HL Deb 18 June 2003 vol 649 cc801-3

2.52 p.m.

Lord Janner of Braunstone asked Her Majesty's Government:

Whether they will reject the recommendation of the Electoral Commission to abolish deposits for candidates at parliamentary elections.

The Parliamentary Under-Secretary of State, Department for Constitutional Affairs (Lord Filkin)

My Lords, the Electoral Commission's recommendations on changes to the electoral system, including one option on the abolition of deposits for all elections, in its report, Standing for election in the United Kingdom, were published some two weeks ago. The Government will be giving careful consideration to all these recommendations.

Lord Janner of Braunstone

My Lords, I thank my noble friend for that Answer. Does he accept that the purpose of a deposit in respect of parliamentary elections is not simply to provide a disincentive to joke and crank candidates but also to deter extremists who, in the past, at a time when there was no such deposit and when some of us in another place fought for one, were receiving huge publicity at the expense of the state'? Will the Minister look at the recommendation made in 1999 by the Commons Select Committee on Home Affairs? Far from suggesting the abolition of the deposit, the committee recommended that it should be put up from £500, the sum established in 1985, to £700 and index linked. Surely that is the right way to proceed. Under no circumstances should the deposit be abolished.

Lord Filkin

My Lords, I am aware of the recommendation of the Home Affairs Committee to increase the deposit to £700. In fact, the vast majority of local authorities, along with the main political parties which responded to the consultation, took the view that the deposit system remained the best and most effective mechanism for ensuring that the integrity of public elections was not undermined by a proliferation of joke or frivolous candidates.

My noble friend Lord Janner has added a further important consideration which should be borne in mind when considering our response—whether the deposit also has an effect on limiting the ability of racist and extremist parties to promote their cause.

Lord Campbell of Croy

My Lords, does the noble Lord agree that the deposit system, since the time when the amounts were greatly increased, has been effective in deterring frivolous candidatures, given that by-elections previously attracted an abundance of candidates more interested in publicity than in Parliament?

Lord Filkin

My Lords, it is always slightly difficult to know how many you would have had if you had not had what you did have. Nevertheless, I believe that that is the view of electoral returning officers and many local authorities who are expert in these matters.

Lord Monson

My Lords, does not the noble Lord agree that the real inflation-adjusted cost of the deposit today is less than a third of what it was 50 years ago?

Lord Filkin

My Lords, the noble Lord is being modest. I recollect that, when it was introduced in 1918, the deposit stood at £150. If that figure was adjusted in real terms today, it would be £4,000.
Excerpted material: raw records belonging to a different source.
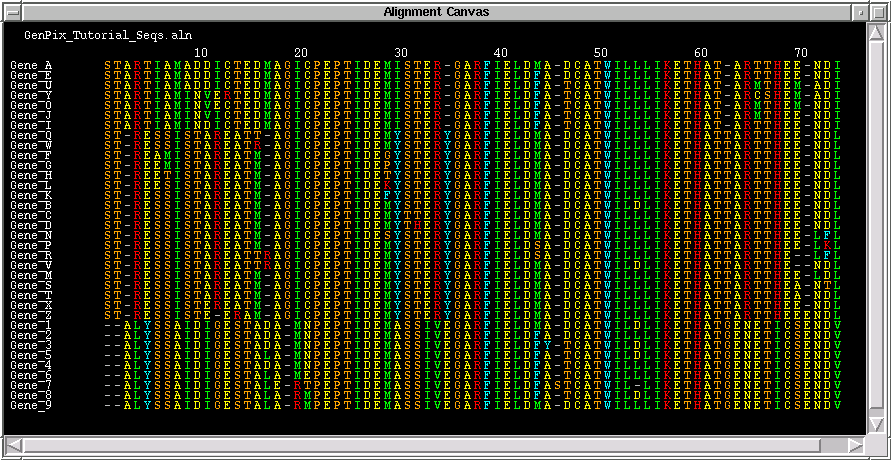The width and height of the screenshot is (891, 460).
Task: Select the Gene_9 sequence label
Action: coord(31,405)
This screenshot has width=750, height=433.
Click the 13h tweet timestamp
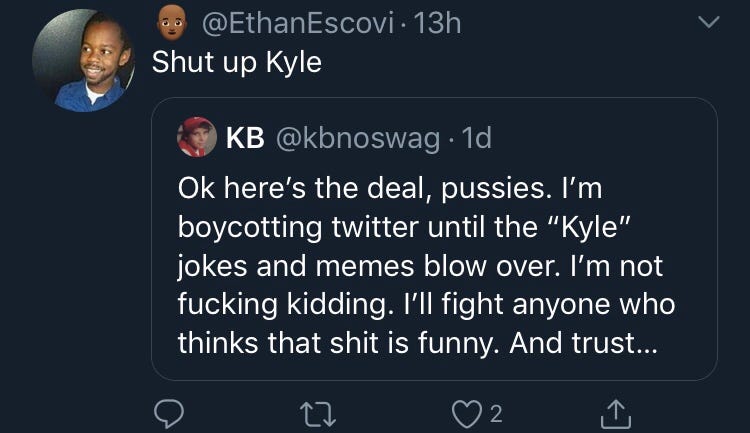(x=437, y=22)
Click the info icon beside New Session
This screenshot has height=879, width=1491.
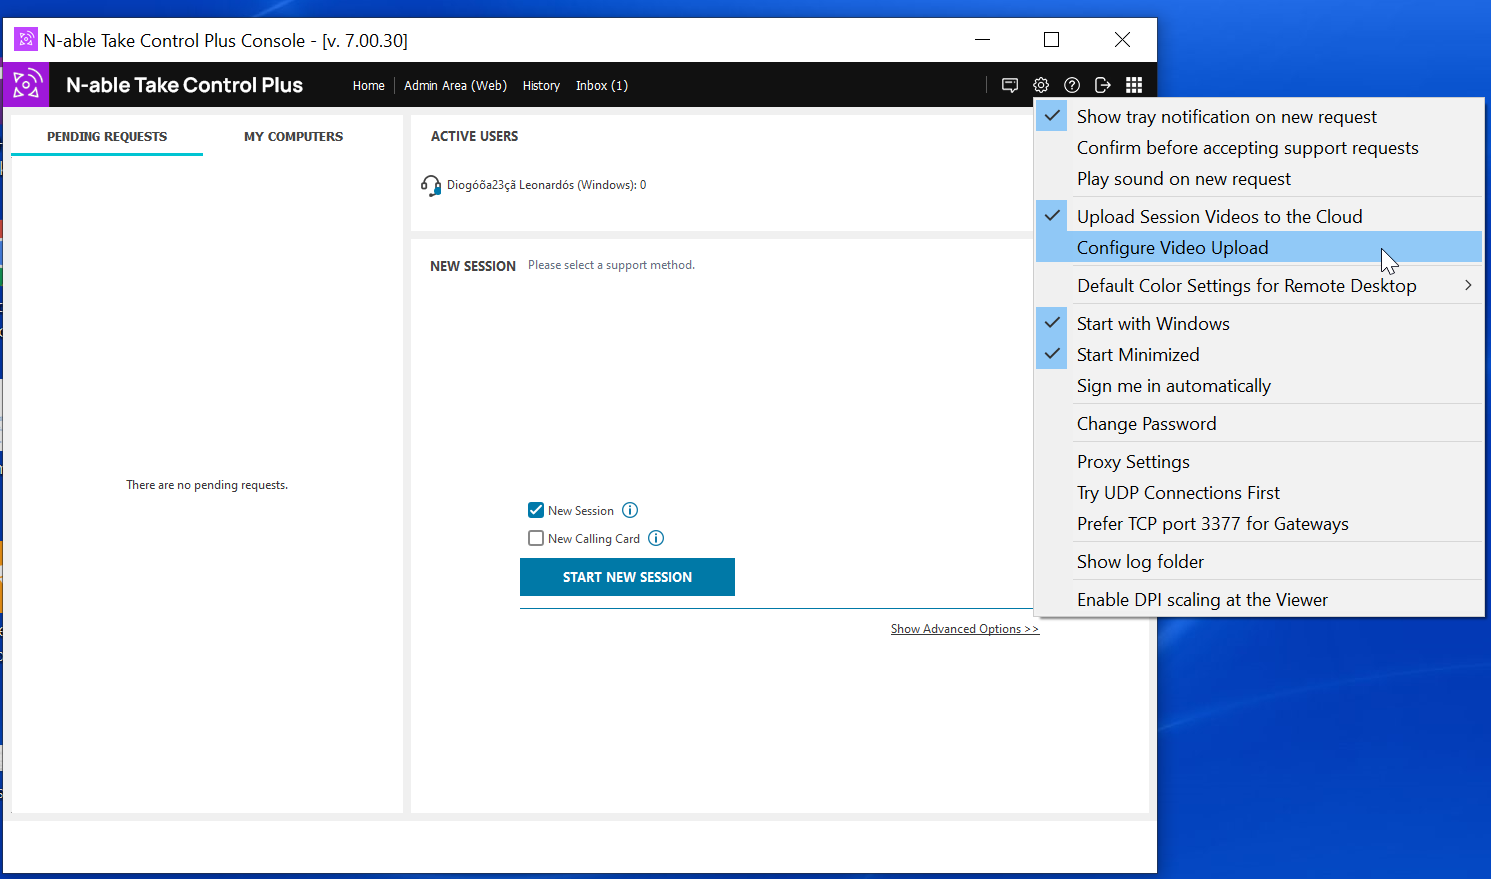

Lord Hodgson of Astley Abbotts

My Lords, if the Government were to decide to accept the recommendation to eliminate the deposit, could thought be given to increasing the number of assentors required to support a candidate? Currently a proposer, a seconder and eight assentors are required. If the numbers were increased quite substantially, it would demonstrate evidence of local support and avoid the issue of financial compliance. One could even have an each-way bet: either a higher deposit and a lower number of assentors, or a lower deposit and a higher number of assentors demonstrating local support.

Lord Filkin

My Lords, I am sure that we shall reflect on that point. The Electoral Commission recognised that its recommendation was highly contentious but felt very strongly that it was fair to smaller parties. However, a secondary recommendation was made to retain the deposit system, perhaps to standardise, and perhaps to look at the threshold as well. We shall consider all of these matters in our response.

Lord Rennard

My Lords, given that the deposit is returned on the attainment of just 5 per cent of the vote and that at the last general election no candidate was elected with a declared expenditure below around £3,000, does not the current £500 deposit represent a very small sum? Is the Minister not concerned that removing the deposit would lead to a plethora of frivolous candidates coming forward, to say nothing of extremist and dangerous candidates? Would it not make it much harder for the media to report on the candidates standing for election, leading to a further reduction in turn-out, already at woefully low levels?

Lord Filkin

My Lords, I do not believe that I have given the Government's view on how we will respond to the recommendations; nor should I, because that would pre-empt the process of consideration. Nevertheless, the point made by the noble Lord is certainly one that was very well argued by many of those who responded to the Electoral Commission.

The Earl of Onslow

My Lords, is it not true that people like Screaming Lord Sutch generally added to the gaiety of the nation, taking us slightly away from the overwhelming pomposity of most of those who stand for election? Surely we should not discourage frivolous and joyous people from entering into the rumbustiousness of the people's choice. The people are quite intelligent enough to choose their governments. I cannot think of a case since the year 1900 when they have got it wrong.

Noble Lords


Lord Filkin

My Lords, I am not sure whether that was a self-serving question. Most of us recognise that Screaming Lord Sutch did add something to the quality of life in Britain. The concern is that one would not want several hundred candidates of that type.